Role of voltage-gated calcium channels in the regulation of aldosterone production from zona glomerulosa cells of the adrenal cortex

Abstract

Zona glomerulosa cells (ZG) of the adrenal gland constantly integrate fluctuating ionic, hormonal and paracrine signals to control the synthesis and secretion of aldosterone. These signals modulate Ca²⁺ levels, which provide the critical second messenger to drive steroid hormone production. Angiotensin II is a hormone known to modulate the activity of voltage-dependent L- and T-type Ca²⁺ channels that are expressed on the plasma membrane of ZG cells in many species. Because the ZG cell maintains a resting membrane voltage of approximately -85 mV and has been considered electrically silent, low voltage-activated T-type Ca²⁺ channels are assumed to provide the primary Ca²⁺ signal that drives aldosterone production. However, this view has recently been challenged by human genetic studies identifying somatic gain-of-function mutations in L-type Ca_V 1.3 channels in aldosterone-producing adenomas of patients with primary hyperaldosteronism. We provide a review of these assumptions and challenges, and update our understanding of the state of the ZG cell in a layer in which native cellular associations are preserved.
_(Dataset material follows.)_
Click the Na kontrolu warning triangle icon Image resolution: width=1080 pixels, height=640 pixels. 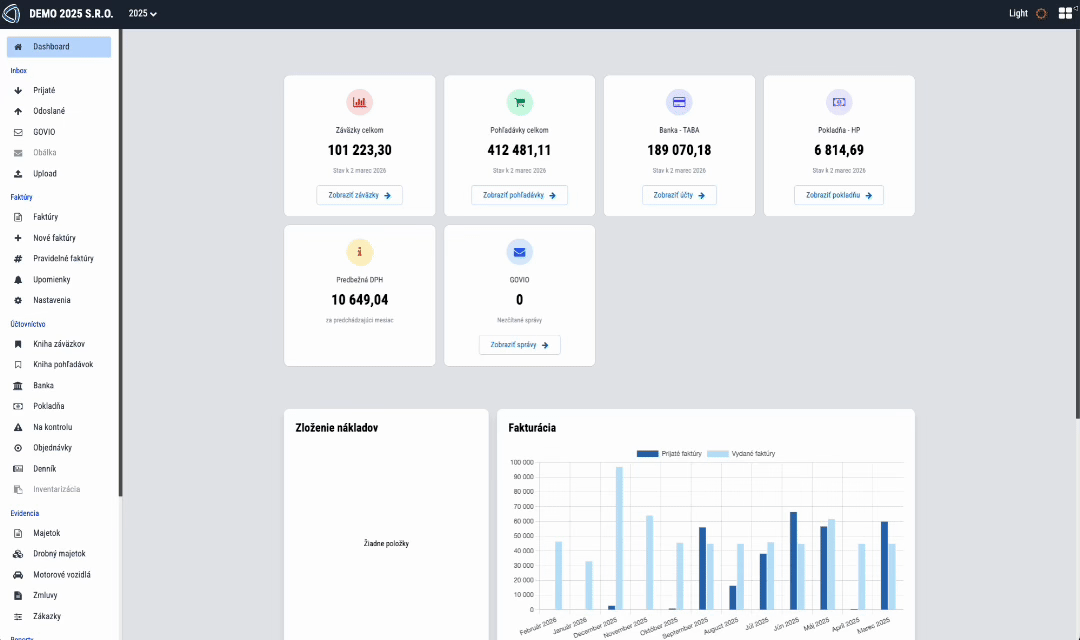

This updated view of Ca²⁺ signalling in ZG cells provides a unifying mechanism that explains how transiently activating Ca_V 3.2 channels can generate a significant and recurring Ca²⁺ signal, and how Ca_V 1.3 channels may contribute to the Ca²⁺ signal that drives aldosterone production.

Figure 1. A working model of the ZG pacemaker

At the start of the oscillatory cycle (V _m = −85 mV), depolarizing conductance(s) (X_v) elicit the opening of low voltage‐activated Ca_v3.2 channels which further depolarize V _m and enable the opening of high voltage‐activated Ca_v1.3 channels. Ca²⁺ influx and a reduced V _m recruits the activity of Ca²⁺‐dependent K⁺ channels that return V _m to −85 mV to begin another oscillatory cycle.